Goal of the exercise: In the passage on the auteur theory below, list every director the text names in Sarris's "Pantheon" category.

====== Passage to read

It also coincided, in France, with a rebellion, led by François Truffaut, against the institutionalized "tradition of quality," characterized by masterful but largely literary rather than truly cinematic achievements. Such work dominated the French cinema of the postwar years. Truffaut called for a cinema that explored cinematic means of expression with verve and imagination rather than one that subordinated technique to a careful but more theatrical development of characters and their conflicts. This stress led to a distinction between "metteurs en scene," directors who simply converted a script into a film as a builder might convert a blueprint into a building, and the " auteur, " a director whose vision and style transformed a script into something truly cinematic that could not be envisioned on the basis of the script alone.

It fell to an American newspaper critic, Andrew Sarris, to convert the French " politiques des auteurs " into an international phenomenon. Sarris chose to label it the " auteur theory," a term that lost the original emphasis of the French phrase on a policy or politics of the author and suggested something of a far more systematic nature. His own book, The American Cinema , proposed to trace the history of American cinema by classifying over 150 directors in categories ranging from the "Pantheon," for Charles Chaplin, Howard Hawks, Alfred Hitchcock, Orson Welles, and others, to "Oddities, One-Shots, and Newcomers," for John Cassavetes, Francis Ford Coppola, Ida Lupino, and others, or "Subjects for Further Research," for Tod Browning, James Cruze, Henry King, and others. Movie , in the UK, and Film Comment , in the US, followed the lead of Cahiers du Cinema in devoting large portions of their issues to studies of individual directors, often discovering stylistic and thematic consistencies in the work of directors who had seemed to be merely the hired-hands of the Hollywood studios.

============
====== Given data

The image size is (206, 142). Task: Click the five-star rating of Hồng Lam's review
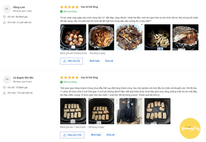point(69,7)
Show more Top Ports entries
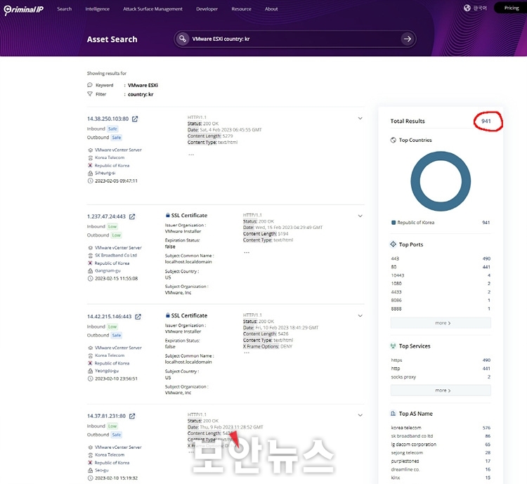Screen dimensions: 527x484 [441, 323]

============

Expected answer: Charles Chaplin, Howard Hawks, Alfred Hitchcock, Orson Welles